Federação Brasileira de Bancos suspende temporariamente as operações

A Federação Brasileira de Bancos informa que algumas instituições suspenderam temporariamente a concessão de novos empréstimos consignados para servidores públicos federais. Segundo a Febraban, a suspensão vai durar até que seja definida a estratégia de migração do processamento das folhas de pagamento para um novo sistema que o Ministério do Planejamento está desenvolvendo.

A Febraban informou ainda que está buscando contato com as equipes técnicas do Ministério do Planejamento para colaborar com o trabalho de migração.
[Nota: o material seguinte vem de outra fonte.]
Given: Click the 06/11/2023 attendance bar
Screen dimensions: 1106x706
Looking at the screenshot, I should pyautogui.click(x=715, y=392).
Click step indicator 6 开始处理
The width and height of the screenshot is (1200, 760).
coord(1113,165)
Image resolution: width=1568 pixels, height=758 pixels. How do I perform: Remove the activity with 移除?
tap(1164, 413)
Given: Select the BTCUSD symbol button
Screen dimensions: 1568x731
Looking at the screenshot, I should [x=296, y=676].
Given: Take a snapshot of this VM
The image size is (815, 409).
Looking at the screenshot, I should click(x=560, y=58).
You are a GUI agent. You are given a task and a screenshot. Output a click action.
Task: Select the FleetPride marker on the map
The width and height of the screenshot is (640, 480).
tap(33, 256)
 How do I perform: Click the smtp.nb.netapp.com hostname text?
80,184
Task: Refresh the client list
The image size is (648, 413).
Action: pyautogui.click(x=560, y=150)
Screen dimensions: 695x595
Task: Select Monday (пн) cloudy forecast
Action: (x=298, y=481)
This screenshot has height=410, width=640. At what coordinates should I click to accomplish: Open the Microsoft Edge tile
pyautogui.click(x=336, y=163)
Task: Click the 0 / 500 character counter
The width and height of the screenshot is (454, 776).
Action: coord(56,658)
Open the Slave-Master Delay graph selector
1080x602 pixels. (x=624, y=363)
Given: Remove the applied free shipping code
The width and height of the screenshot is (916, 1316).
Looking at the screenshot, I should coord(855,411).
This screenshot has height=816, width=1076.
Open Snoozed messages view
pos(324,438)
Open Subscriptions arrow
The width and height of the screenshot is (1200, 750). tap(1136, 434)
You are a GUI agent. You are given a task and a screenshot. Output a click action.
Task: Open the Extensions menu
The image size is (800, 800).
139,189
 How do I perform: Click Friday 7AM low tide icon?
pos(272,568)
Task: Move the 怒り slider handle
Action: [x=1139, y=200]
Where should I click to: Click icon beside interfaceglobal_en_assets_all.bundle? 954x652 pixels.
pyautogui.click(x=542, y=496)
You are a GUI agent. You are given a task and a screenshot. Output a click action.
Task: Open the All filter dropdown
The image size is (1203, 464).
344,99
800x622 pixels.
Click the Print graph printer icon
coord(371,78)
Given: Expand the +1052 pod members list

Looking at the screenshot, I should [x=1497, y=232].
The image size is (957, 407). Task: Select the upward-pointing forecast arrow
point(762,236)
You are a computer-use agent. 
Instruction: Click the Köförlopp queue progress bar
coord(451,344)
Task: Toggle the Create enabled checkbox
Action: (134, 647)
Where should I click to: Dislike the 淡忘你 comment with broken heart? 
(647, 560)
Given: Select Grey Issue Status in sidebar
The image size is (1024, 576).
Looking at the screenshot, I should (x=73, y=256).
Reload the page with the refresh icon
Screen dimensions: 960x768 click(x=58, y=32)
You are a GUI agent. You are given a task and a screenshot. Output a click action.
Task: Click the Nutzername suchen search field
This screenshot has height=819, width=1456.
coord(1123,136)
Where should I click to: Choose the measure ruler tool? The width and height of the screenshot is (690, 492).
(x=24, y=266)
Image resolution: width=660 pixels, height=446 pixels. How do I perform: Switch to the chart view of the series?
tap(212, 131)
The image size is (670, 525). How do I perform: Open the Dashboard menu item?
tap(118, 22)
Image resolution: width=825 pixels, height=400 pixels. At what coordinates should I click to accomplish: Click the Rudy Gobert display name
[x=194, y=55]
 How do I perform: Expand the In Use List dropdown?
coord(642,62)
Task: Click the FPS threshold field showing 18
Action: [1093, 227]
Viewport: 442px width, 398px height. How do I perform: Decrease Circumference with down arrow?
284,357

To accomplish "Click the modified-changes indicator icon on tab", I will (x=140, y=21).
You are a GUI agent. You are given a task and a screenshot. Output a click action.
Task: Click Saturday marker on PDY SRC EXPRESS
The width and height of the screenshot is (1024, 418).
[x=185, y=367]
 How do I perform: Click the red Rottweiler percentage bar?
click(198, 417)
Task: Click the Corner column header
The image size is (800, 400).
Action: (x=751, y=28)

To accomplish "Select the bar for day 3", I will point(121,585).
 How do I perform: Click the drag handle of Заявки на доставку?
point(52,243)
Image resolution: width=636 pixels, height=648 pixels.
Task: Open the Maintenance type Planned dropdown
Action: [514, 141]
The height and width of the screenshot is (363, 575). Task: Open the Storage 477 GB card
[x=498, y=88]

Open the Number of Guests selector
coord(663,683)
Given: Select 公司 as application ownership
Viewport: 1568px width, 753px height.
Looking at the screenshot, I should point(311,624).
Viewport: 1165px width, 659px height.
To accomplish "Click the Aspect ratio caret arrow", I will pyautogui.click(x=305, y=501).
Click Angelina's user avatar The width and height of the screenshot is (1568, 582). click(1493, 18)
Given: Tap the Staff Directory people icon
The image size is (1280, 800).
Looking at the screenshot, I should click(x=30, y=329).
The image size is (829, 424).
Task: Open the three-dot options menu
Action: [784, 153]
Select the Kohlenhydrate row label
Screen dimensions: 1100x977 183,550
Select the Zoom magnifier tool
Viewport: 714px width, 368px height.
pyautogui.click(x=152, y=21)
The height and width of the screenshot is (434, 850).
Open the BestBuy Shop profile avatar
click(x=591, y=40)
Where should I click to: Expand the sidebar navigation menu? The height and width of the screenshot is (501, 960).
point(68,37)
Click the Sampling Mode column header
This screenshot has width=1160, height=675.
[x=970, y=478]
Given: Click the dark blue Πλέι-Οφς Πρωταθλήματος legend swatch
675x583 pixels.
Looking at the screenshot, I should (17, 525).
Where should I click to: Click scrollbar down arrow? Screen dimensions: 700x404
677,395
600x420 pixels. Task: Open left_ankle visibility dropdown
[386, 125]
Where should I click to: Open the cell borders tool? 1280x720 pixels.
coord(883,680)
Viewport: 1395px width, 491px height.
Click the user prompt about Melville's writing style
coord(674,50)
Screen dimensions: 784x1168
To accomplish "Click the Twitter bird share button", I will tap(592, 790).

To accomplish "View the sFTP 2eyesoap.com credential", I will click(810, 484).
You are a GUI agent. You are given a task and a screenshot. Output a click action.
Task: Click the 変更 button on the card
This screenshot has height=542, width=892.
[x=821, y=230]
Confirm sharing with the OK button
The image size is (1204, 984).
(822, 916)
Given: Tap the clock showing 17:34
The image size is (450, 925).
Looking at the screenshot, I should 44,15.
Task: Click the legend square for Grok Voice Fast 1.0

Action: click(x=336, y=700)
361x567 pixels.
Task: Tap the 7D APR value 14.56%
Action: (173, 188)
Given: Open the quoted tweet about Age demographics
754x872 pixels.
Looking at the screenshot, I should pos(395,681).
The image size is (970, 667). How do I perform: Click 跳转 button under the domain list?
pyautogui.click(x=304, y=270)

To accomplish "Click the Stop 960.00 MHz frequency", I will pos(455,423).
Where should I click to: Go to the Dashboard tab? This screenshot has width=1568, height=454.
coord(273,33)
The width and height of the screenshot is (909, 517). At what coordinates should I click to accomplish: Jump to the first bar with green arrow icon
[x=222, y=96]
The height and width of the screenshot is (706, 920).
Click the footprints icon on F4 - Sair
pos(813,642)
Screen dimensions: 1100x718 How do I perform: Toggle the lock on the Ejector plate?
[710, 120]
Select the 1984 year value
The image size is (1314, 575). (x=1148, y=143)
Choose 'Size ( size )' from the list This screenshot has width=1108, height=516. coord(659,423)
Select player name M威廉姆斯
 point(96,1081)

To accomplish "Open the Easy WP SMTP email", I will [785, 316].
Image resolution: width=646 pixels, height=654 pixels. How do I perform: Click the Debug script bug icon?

O objetivo é desenvolver um processo de substituição de plataforma totalmente seguro para o servidor usuário do serviço, disse em nota.

A federação não informou quais bancos suspenderam as concessões, mas os bancos públicos Caixa Econômica Federal e Banco do Brasil disseram que continuam a oferecer o crédito consignado normalmente. “Os clientes do Banco do Brasil podem continuar a simular ou contratar as operações, nas mesmas condições, nas agências e demais canais alternativos”, disse o banco, em nota.

A suspensão ocorre após a divulgação de envolvimento da empresa Consist na Operação Lava Jato. A Consist foi contratada pelo Sindicato Nacional das Entidades Abertas de Previdência Complementar (Sinapp) e pela Associação Brasileira de Bancos (ABBC) para administrar o software que permite fazer o crédito consignado.

A ABBC e o Sinapp assinaram em 2009 acordo com o Ministério do Planejamento para permitir o compartilhamento do sistema de gestão de consignáveis dos servidores públicos federais e pensionistas, o Sigmac. Para liberar o crédito, os bancos precisam checar a margem consignável do servidor e isso era possível por meio do acordo entre o ministério e essas entidades.

No dia 13, o Ministério do Planejamento anunciou a rescisão de acordo de cooperação técnica sobre margem consignável, devido às novas denúncias da Lava Jato.

De acordo com a força-tarefa da Lava Jato, a empresa Consist Software, administrada pelo ex-vereador de Americana (SP) Alexandre Romano (PT), re- cebia uma taxa mensal das empresas que ofereciam crédito consignado para cada empréstimo concedido.